Fight for London turns nasty

There are three months to go until the London mayoral election, but the fight between “cheeky chappie” Ken Livingstone and “Tory card” Boris Johnson is already “turning nasty”, says Simon Jenkins in The Sunday Times.

Livingstone, London’s first – and so far only – elected mayor, is a politician “besieged”, says William Langley in The Sunday Telegraph. A Channel 4 Dispatches film last week portrayed him as a man who “calls a slug of whisky breakfast, the facilitator of a network of cronyism, fawned-over by a sect-like garde du corps of ageing Trotskyites”. The presenter, New Statesman’s Martin Bright, concluded, “I believe Livingstone is a disgrace to his office and not fit to be mayor of London”.

Livingstone should never have been allowed to stand for a third term in any case, says Jenkins. “That a new law passed last year not only [allowed this] but actually gave him even more power, notably over London borough planning, is scarcely believable.”

His contribution to the City has not been entirely negative, and a London mayor is far preferable to direct rule from Whitehall, but the manner in which he has run his ‘personal fiefdom’ is scandalous. When he was granted extraordinary power by John Prescott in 2000, Prescott told Londoners that a mayor would cost them just 3p a week. Ken is now costing the average council taxpayer £300 a year. Staff costs have bloated from £12m to £33m, while his “luxuriously upholstered front organisation”, the London Development Agency (LDA), is “apparently immune to serious scrutiny”.

Many beneficiaries of its £400m budget don’t seem to be registered as companies or charities, and the LDA paper trail is said to “defy audit”. This is “government worthy of Haiti”. The mayor’s spending is supposed to be accountable to an elected London assembly, to auditors, regulators and Whitehall’s ‘government office for London’. “None of these has even remotely done its job.”  

Quite, and these matters wouldn’t have come to light were it not for the “dogged reporting” of the Evening Standard (which has managed to instigate four police investigations into the LDA) or the outspokenness of Labour MP Kate Hoey, who has likened Ken’s regime to “Thirties Chicago”, says Camilla Cavendish in The Times.

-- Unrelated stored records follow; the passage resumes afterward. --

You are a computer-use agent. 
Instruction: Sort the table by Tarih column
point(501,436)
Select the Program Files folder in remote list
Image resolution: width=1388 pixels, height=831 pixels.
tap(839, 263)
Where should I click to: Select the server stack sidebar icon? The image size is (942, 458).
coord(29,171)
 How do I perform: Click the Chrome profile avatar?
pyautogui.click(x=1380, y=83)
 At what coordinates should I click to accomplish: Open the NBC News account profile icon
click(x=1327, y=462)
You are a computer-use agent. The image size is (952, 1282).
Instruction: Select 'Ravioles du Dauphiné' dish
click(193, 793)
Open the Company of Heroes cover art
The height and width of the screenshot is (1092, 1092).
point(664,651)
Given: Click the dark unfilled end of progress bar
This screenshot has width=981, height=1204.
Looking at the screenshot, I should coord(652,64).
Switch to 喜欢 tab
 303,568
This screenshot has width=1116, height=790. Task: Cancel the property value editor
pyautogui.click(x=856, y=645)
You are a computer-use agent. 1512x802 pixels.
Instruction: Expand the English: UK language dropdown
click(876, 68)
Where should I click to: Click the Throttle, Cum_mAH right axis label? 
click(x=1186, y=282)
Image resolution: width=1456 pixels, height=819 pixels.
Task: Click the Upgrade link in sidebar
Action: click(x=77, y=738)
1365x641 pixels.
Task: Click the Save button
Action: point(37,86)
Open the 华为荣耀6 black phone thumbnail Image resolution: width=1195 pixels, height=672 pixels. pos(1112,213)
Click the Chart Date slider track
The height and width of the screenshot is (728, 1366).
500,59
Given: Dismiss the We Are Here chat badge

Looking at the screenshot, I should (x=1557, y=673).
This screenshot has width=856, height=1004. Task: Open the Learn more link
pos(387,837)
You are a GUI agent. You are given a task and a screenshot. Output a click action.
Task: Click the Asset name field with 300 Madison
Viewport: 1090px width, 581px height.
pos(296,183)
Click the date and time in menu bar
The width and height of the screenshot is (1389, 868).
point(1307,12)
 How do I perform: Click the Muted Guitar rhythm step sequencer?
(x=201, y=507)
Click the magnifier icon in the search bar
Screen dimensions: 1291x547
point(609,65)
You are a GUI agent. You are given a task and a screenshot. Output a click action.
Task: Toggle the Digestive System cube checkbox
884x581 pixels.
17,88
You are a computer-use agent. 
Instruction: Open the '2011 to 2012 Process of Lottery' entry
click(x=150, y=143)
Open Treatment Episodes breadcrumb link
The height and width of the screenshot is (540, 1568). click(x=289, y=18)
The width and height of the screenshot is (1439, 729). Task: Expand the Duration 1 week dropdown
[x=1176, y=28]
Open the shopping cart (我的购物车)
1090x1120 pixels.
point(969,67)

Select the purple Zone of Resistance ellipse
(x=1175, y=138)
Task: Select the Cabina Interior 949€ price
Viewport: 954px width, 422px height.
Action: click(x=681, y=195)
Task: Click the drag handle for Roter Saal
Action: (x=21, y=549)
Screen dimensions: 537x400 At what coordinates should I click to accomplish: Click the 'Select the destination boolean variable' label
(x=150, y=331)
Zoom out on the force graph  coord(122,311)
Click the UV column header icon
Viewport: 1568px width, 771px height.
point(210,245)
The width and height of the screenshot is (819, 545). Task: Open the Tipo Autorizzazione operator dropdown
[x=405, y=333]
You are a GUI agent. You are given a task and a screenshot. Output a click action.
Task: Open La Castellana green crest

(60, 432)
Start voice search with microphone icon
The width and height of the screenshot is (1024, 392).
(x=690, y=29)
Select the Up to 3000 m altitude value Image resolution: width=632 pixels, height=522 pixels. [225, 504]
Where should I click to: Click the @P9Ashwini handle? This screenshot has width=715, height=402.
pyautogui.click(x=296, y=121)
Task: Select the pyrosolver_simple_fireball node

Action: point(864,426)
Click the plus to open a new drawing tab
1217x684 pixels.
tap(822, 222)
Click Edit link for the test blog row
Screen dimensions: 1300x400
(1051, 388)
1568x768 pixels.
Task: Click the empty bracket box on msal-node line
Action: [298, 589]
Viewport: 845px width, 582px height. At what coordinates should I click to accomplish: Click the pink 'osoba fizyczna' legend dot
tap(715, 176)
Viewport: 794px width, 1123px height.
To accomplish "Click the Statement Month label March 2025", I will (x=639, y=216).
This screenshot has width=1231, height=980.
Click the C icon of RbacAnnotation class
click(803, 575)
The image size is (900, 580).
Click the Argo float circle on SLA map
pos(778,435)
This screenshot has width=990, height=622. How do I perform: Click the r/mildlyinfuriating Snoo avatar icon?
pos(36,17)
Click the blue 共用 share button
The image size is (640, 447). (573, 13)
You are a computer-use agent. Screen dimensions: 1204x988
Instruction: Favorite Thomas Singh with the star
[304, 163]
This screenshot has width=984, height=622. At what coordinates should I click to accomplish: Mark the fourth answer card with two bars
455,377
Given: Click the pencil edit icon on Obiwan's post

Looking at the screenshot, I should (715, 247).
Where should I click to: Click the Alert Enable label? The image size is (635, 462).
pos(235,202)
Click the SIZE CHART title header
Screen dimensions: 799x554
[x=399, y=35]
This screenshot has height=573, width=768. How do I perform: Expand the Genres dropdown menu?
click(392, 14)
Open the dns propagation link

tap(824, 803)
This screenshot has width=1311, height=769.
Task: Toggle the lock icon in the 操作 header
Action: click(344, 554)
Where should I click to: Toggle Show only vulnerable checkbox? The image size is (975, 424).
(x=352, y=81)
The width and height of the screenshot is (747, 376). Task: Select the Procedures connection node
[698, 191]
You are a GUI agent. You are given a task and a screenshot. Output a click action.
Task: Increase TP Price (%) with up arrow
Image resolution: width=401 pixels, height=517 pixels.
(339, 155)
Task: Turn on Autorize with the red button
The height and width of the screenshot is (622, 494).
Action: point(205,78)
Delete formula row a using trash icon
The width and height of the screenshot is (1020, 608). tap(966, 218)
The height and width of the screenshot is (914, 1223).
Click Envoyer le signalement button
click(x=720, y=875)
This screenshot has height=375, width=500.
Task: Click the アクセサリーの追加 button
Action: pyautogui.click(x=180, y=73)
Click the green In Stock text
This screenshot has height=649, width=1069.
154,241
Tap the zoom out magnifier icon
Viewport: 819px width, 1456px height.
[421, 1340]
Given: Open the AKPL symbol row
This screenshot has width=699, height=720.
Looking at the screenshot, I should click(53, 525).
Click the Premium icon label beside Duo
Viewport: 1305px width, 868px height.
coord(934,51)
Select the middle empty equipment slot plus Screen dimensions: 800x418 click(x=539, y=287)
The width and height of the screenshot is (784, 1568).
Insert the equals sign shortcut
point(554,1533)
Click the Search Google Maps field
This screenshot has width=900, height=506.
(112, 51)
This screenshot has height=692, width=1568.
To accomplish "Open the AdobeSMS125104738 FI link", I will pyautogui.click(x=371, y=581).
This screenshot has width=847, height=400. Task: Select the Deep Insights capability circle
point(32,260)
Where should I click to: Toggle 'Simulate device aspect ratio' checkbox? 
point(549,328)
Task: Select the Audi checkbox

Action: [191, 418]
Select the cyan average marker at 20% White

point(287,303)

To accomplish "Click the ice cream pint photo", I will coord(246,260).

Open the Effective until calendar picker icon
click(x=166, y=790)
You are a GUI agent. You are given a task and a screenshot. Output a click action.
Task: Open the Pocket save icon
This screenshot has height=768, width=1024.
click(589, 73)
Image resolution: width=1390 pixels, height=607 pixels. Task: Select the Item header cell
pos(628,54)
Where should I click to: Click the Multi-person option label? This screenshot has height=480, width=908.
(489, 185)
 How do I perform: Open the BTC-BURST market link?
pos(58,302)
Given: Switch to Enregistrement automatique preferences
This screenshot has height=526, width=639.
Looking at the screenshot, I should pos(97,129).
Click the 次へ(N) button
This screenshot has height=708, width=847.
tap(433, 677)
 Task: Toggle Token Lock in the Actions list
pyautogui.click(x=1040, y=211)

But Livingstone remains unmoved. Defending himself on the radio, he sounded like a “Third World dictator”, arguing that his “unfettered executive power” was necessary to drive through changes such as the congestion charge. Nonsense. US mayors are accountable to legislative councils, but they still get things done. Michael Bloomberg has reversed New York’s fiscal crisis, built a record number of starter homes and taken control of all schools in less time than Ken has been in office. The post of mayor is vital, but so is accountability. 

All this fuss is ridiculous, says Seumas Milne in The Guardian. Ken isn’t blameless, but when it comes to the vote in May, who would you rather have? A candidate who implemented congestion charging, cut traffic by 70,000 cars a day and boosted bus use by one and a half million journeys a day, pushed up the supply of affordable housing and played a key role in cutting crime? Or a Thatcherite who “thinks it’s witty to refer to Africans as ‘piccaninnies’ and regrets the end of colonialism”, is an “enthusiastic Bush and Iraq war supporter” and opposes the Kyoto Treaty and the welfare state?

At the very least, Channel 4 should screen a programme about the business interests of Mr Johnson and his “colossal disrepect for people outside his class and privileges”, says Yasmin Alibhai-Brown in The Independent. But it won’t solve the problem, which is that our capital deserves far better than either of them.